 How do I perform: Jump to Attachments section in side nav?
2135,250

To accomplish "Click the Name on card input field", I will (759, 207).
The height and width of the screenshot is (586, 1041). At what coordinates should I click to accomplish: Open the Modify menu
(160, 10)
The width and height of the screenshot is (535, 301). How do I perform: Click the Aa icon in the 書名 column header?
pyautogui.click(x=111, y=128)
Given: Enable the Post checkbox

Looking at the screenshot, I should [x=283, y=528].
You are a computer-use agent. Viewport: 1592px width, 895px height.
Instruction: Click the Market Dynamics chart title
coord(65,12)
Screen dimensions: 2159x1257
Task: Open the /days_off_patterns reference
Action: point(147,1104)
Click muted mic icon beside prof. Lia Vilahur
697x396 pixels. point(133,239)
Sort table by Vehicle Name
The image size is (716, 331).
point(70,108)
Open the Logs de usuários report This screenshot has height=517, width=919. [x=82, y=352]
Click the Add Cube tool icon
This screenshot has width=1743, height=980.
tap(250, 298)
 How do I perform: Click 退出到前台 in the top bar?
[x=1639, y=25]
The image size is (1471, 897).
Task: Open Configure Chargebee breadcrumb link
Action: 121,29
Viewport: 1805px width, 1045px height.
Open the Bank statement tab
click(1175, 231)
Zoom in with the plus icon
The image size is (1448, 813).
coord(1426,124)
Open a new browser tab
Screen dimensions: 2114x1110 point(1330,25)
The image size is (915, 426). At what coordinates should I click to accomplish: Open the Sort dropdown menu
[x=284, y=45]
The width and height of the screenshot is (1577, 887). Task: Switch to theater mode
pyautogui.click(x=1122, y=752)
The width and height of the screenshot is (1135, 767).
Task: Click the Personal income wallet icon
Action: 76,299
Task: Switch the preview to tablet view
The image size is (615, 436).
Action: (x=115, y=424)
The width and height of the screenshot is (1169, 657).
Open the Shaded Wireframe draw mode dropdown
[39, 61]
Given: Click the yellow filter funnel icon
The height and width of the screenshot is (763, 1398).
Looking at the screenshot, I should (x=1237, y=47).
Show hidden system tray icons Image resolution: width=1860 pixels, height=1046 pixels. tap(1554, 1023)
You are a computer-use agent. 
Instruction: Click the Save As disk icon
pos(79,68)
########
■ **TASK DETAILS**:
The string to find is "computer"; copy every line of the listing that has it.

■ **WRITTEN RESPONSE**:
You are a computer-use agent. Viewport: 1592px width, 895px height.
You are a computer-use agent. 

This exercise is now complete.